§ TO DO
Please give the data below again in full, exactly as it stands.

§ DATA FOR ANALYSIS
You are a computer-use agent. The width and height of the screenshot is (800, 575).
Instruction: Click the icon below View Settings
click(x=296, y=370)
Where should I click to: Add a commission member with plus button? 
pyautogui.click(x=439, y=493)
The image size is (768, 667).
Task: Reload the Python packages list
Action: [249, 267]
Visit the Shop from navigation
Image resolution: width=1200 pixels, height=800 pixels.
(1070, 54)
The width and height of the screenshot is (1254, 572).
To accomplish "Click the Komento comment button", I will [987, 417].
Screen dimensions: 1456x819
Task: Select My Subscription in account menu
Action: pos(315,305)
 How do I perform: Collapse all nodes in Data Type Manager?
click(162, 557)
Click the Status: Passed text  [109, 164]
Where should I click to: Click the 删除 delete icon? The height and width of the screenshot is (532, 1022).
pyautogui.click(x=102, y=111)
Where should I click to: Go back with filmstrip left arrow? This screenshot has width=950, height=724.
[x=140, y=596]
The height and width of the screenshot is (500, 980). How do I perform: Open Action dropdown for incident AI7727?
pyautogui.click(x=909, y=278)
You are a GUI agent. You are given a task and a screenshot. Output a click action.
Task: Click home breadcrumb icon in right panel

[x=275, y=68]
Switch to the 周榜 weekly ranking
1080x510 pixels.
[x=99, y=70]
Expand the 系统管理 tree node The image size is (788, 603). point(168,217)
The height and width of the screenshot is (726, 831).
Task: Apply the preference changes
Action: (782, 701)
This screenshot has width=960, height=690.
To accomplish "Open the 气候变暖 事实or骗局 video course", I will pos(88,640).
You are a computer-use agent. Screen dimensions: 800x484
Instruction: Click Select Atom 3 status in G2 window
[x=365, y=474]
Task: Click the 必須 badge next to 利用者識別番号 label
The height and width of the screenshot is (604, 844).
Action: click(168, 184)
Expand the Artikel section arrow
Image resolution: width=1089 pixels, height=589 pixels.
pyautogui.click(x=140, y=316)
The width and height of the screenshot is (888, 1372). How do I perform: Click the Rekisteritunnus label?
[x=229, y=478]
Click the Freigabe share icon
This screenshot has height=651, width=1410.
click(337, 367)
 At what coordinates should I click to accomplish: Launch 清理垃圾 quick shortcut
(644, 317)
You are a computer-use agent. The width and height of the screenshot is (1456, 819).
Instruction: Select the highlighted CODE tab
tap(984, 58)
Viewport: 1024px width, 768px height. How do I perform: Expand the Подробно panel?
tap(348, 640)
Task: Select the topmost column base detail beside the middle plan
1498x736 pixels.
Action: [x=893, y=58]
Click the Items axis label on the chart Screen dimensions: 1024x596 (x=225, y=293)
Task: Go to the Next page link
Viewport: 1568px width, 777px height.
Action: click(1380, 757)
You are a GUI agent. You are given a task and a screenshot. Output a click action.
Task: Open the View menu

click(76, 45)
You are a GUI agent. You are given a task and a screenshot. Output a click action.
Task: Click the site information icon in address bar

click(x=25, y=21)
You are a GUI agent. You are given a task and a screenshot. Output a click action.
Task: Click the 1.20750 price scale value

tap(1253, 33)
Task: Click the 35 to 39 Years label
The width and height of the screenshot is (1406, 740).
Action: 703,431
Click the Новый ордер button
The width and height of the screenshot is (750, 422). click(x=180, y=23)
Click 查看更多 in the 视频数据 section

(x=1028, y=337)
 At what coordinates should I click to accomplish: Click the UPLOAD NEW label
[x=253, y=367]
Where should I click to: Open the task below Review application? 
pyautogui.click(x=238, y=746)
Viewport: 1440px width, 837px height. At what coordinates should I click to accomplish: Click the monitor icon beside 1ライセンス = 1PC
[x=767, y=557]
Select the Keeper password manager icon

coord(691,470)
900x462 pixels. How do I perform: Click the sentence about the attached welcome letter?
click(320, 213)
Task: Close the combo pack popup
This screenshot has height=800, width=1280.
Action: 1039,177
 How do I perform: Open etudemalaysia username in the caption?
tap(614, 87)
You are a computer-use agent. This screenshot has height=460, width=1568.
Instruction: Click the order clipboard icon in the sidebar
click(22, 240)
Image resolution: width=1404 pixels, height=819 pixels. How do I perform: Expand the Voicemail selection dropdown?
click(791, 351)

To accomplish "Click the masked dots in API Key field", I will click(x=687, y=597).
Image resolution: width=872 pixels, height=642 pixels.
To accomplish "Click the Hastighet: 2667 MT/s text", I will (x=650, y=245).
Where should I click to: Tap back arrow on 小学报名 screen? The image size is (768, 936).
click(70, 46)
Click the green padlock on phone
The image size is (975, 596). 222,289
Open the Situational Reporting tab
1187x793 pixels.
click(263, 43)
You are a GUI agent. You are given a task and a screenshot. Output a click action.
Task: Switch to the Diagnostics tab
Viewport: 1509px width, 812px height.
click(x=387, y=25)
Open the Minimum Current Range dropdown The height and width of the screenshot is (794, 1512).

§ WORKED SOLUTION
You are a computer-use agent. The width and height of the screenshot is (800, 575).
Instruction: Click the icon below View Settings
click(x=296, y=370)
Where should I click to: Add a commission member with plus button? 
pyautogui.click(x=439, y=493)
The image size is (768, 667).
Task: Reload the Python packages list
Action: [249, 267]
Visit the Shop from navigation
Image resolution: width=1200 pixels, height=800 pixels.
(1070, 54)
The width and height of the screenshot is (1254, 572).
To accomplish "Click the Komento comment button", I will [987, 417].
Screen dimensions: 1456x819
Task: Select My Subscription in account menu
Action: pos(315,305)
 How do I perform: Collapse all nodes in Data Type Manager?
click(162, 557)
Click the Status: Passed text  [109, 164]
Where should I click to: Click the 删除 delete icon? The height and width of the screenshot is (532, 1022).
pyautogui.click(x=102, y=111)
Where should I click to: Go back with filmstrip left arrow? This screenshot has width=950, height=724.
[x=140, y=596]
The height and width of the screenshot is (500, 980). How do I perform: Open Action dropdown for incident AI7727?
pyautogui.click(x=909, y=278)
You are a GUI agent. You are given a task and a screenshot. Output a click action.
Task: Click home breadcrumb icon in right panel

[x=275, y=68]
Switch to the 周榜 weekly ranking
1080x510 pixels.
[x=99, y=70]
Expand the 系统管理 tree node The image size is (788, 603). point(168,217)
The height and width of the screenshot is (726, 831).
Task: Apply the preference changes
Action: (782, 701)
This screenshot has width=960, height=690.
To accomplish "Open the 气候变暖 事实or骗局 video course", I will pos(88,640).
You are a computer-use agent. Screen dimensions: 800x484
Instruction: Click Select Atom 3 status in G2 window
[x=365, y=474]
Task: Click the 必須 badge next to 利用者識別番号 label
The height and width of the screenshot is (604, 844).
Action: click(168, 184)
Expand the Artikel section arrow
Image resolution: width=1089 pixels, height=589 pixels.
pyautogui.click(x=140, y=316)
The width and height of the screenshot is (888, 1372). How do I perform: Click the Rekisteritunnus label?
[x=229, y=478]
Click the Freigabe share icon
This screenshot has height=651, width=1410.
click(337, 367)
 At what coordinates should I click to accomplish: Launch 清理垃圾 quick shortcut
(644, 317)
You are a computer-use agent. The width and height of the screenshot is (1456, 819).
Instruction: Select the highlighted CODE tab
tap(984, 58)
Viewport: 1024px width, 768px height. How do I perform: Expand the Подробно panel?
tap(348, 640)
Task: Select the topmost column base detail beside the middle plan
1498x736 pixels.
Action: [x=893, y=58]
Click the Items axis label on the chart Screen dimensions: 1024x596 (x=225, y=293)
Task: Go to the Next page link
Viewport: 1568px width, 777px height.
Action: click(1380, 757)
You are a GUI agent. You are given a task and a screenshot. Output a click action.
Task: Open the View menu

click(76, 45)
You are a GUI agent. You are given a task and a screenshot. Output a click action.
Task: Click the site information icon in address bar

click(x=25, y=21)
You are a GUI agent. You are given a task and a screenshot. Output a click action.
Task: Click the 1.20750 price scale value

tap(1253, 33)
Task: Click the 35 to 39 Years label
The width and height of the screenshot is (1406, 740).
Action: 703,431
Click the Новый ордер button
The width and height of the screenshot is (750, 422). click(x=180, y=23)
Click 查看更多 in the 视频数据 section

(x=1028, y=337)
 At what coordinates should I click to accomplish: Click the UPLOAD NEW label
[x=253, y=367]
Where should I click to: Open the task below Review application? 
pyautogui.click(x=238, y=746)
Viewport: 1440px width, 837px height. At what coordinates should I click to accomplish: Click the monitor icon beside 1ライセンス = 1PC
[x=767, y=557]
Select the Keeper password manager icon

coord(691,470)
900x462 pixels. How do I perform: Click the sentence about the attached welcome letter?
click(320, 213)
Task: Close the combo pack popup
This screenshot has height=800, width=1280.
Action: 1039,177
 How do I perform: Open etudemalaysia username in the caption?
tap(614, 87)
You are a computer-use agent. This screenshot has height=460, width=1568.
Instruction: Click the order clipboard icon in the sidebar
click(22, 240)
Image resolution: width=1404 pixels, height=819 pixels. How do I perform: Expand the Voicemail selection dropdown?
click(791, 351)

To accomplish "Click the masked dots in API Key field", I will click(x=687, y=597).
Image resolution: width=872 pixels, height=642 pixels.
To accomplish "Click the Hastighet: 2667 MT/s text", I will (x=650, y=245).
Where should I click to: Tap back arrow on 小学报名 screen? The image size is (768, 936).
click(70, 46)
Click the green padlock on phone
The image size is (975, 596). 222,289
Open the Situational Reporting tab
1187x793 pixels.
click(263, 43)
You are a GUI agent. You are given a task and a screenshot. Output a click action.
Task: Switch to the Diagnostics tab
Viewport: 1509px width, 812px height.
click(x=387, y=25)
Open the Minimum Current Range dropdown The height and width of the screenshot is (794, 1512).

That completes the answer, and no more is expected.